SOURCE DOCUMENT
···

From: "Michael S. Tsirkin" <mst@redhat.com>
To: Rusty Russell <rusty@rustcorp.com.au>
Cc: virtualization@lists.linux-foundation.org
Subject: Re: vhost questions.
Date: Thu, 14 Mar 2013 11:33:43 +0200 [thread overview]
Message-ID: <20130314093342.GC14977@redhat.com> (raw)
In-Reply-To: <87wqtatrj5.fsf@rustcorp.com.au>
On Thu, Mar 14, 2013 at 05:08:22PM +1030, Rusty Russell wrote:
> "Michael S. Tsirkin" <mst@redhat.com> writes:
> > On Wed, Mar 13, 2013 at 05:19:51PM +1030, Rusty Russell wrote:
> >> OK, I've been trying to read the vhost and vhost net code, and I'm
> >> struggling with basic questions.
> >>
> >> 1) Why do we allow userspace to change an already-set-up vhost device?
> >> Why not have:
> >> open()
> >> ioctl(VHOST_GET_FEATURES)
> >> ioctl(VHOST_SET_VRING) x n (sets num, addresses, kick/call/err fds)
> >> ioctl(VHOST_NET_SETUP)
> >> ...
> >> close()
> >>
> >> You're not allowed to call things twice: to reset, you close and
> >> reopen. That would save a lot of code which I'm not sure is correct
> >> anyway.
> >
> > This won't work for the usecases we have in qemu.
> > The way things are setup currently, qemu typically does not have
> > the rights to open any char devices, instead it is passed an fd.
>
> Ah, because creating a vhost fd is privileged? Why? Because it creates
> a kernel thread? Why?
>
> Using a model where a userspace process/thread manages the ring (even if
> it spends 99.99% of its time in the kernel) would avoid this. This is
> how KVM itself works, it's no longer privileged.
KVM kind of has to have a thread per VCPU, no other options.
Here I don't think we know what the best threading model is.
We used to have a per-CPU thread, switched to thread pair vq *pair* and
there are patches to go back to per-CPU threads, they seem to improve
scalability though there are still some open issues wrt cgroups.
Using a kernel thread means we can control this without touching userspace.
> >> 2) Why do we implement write logging? Shouldn't qemu just switch to
> >> emulation if it wants to track writes?
> >
> > We could do it this way. Originally vhost didn't do logging,
> > but Anthony felt it's cleaner this way. We argued this way and that, in
> > the end I agreed it's better to always process rings in vhost, leave
> > userspace alone. For example this allows a simpler userspace that does
> > not implement tx/rx ring processing at all.
>
> We don't support things which don't exist.
>
> A simple implementation which supports live migration would have to have
> enough understanding to save and restore the net state. With a tun
> device (which handles all the header stuff), supporting networking is
> *trivial*: see lguest (though it needs MRG_RXBUF support). It's about
> 100 lines.

···

YOUR TASKS
(1) In the vhost thread, which ioctl in the proposed setup sequence sets num, addresses, and kick/call/err fds?
(2) Name every ioctl that appears in the vhost thread.
(3) Carry the vhost thread forward from the point where it stops.
The material after this note is not needed.

SOURCE DATA
···

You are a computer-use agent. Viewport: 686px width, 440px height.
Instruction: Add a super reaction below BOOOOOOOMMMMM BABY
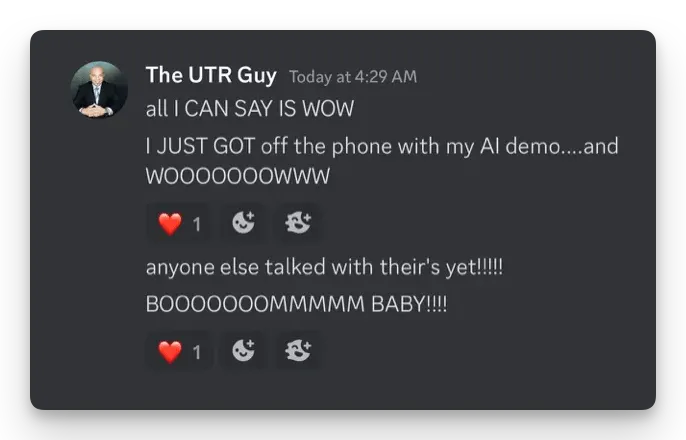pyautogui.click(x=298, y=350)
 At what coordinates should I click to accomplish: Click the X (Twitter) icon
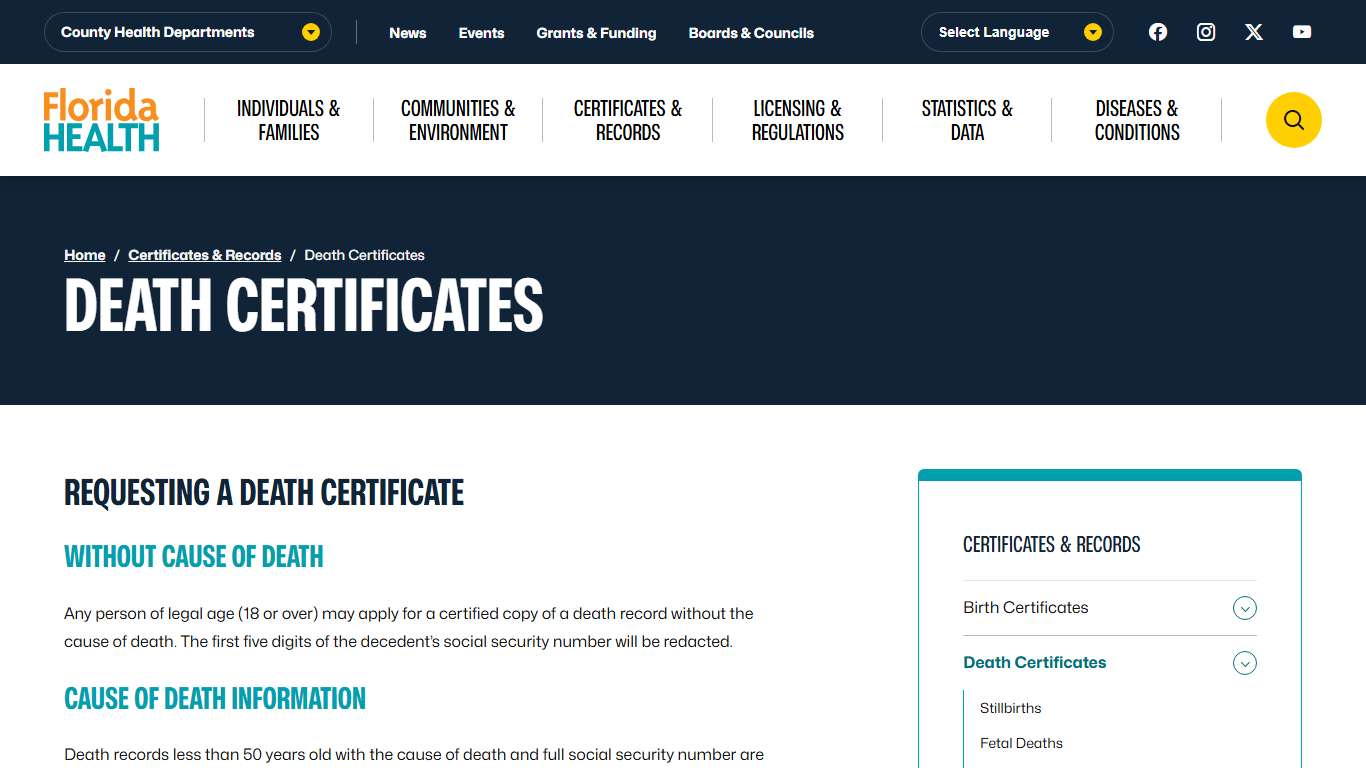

···

OUTPUTS BY TASK
(1) VHOST_SET_VRING

(2) VHOST_GET_FEATURES, VHOST_SET_VRING, VHOST_NET_SETUP

(3)
You assume networking is stopped while we migrate but this doesn't work
as migration might take a long time. So you have to have the full
device, processing rings and sending/receiving packets all in userspace.
> > We used to use a workqueue, but Tejun Heo required this switch.
> > Basically we want everything run from one thread so we
> > can apply cgroup limits to this thread. workqueue does not
> > guarantee it - one thread is an implementation detail.
>
> Right.
>
> >> vhost/net.c questions:
> >>
> >> 1) Why do we wake the net tx worker every time the reference count of
> >> the number of outstanding DMAs is a multiple of 16?
> >
> > Waking every time turns out to be wasteful. Waking only when nothing is
> > outstanding turns out to be slow. The comment says it all really:
> >
> > + * We also trigger polling periodically after each 16 packets
> > + * (the value 16 here is more or less arbitrary, it's tuned to trigger
> > + * less than 10% of times).
> >
> > If you have any suggestions on how to improve this,
>
> But this code does *not* wake every 16 packets.
>
> Anyway, what happens when we wake it? I'm assuming it's the net tx
> worker, which will just return the used bufs to the guest? Wouldn't it
> be better to do that directly? Maybe wake the tx worker if it needs to
> wake the guest, if we can't do that here.
Sorry I don't get what you mean here.
> >> 3) Why don't we simply use a slab allocator to allocate a structure for
> >> outstanding xmit dmas? Wouldn't that be far simpler? Would it be
> >> slower?
> >
> > Which structure for outstanding xmit dmas? ubufs? We could use a cache
> > maybe, plan slab is usually pretty slow.
> >
> > I think what you are really worried about is the upend/done index thing?
> > It's not really there because of the array really.
> > It's because we try to order the completion of zero copy buffers
> > in the same order they are submitted. This was because I was worried about
> > triggering fragmentation of the descriptor ring (Avi kept raising this
> > concern).
>
> I've never seen any evidence that caching is slowing us down. Many
> theories, but mainly our slowdowns are crap in qemu.
>
> And for xmit rings, it's *REALLY DUMB* because there can be no
> fragmentation with indirect buffers!
>
> If fragmentation becomes a problem, it's easy to use a bitmap-based
> allocator and avoid fragmentation.
>
> But most importantly, it's *not* the host's problem to fix! Just keep
> the damn latency low.
OK, let's try to rip it out and see what happens.
> >> 4) Why are the following fields in struct vhost_virtqueue, not struct
> >> vhost_net?
> >>
> >> /* hdr is used to store the virtio header.
> >> * Since each iovec has >= 1 byte length, we never need more than
> >> * header length entries to store the header. */
> >> struct iovec hdr[sizeof(struct virtio_net_hdr_mrg_rxbuf)];
> >> size_t vhost_hlen;
> >> size_t sock_hlen;
> >> struct vring_used_elem *heads;
> >>
> >> ...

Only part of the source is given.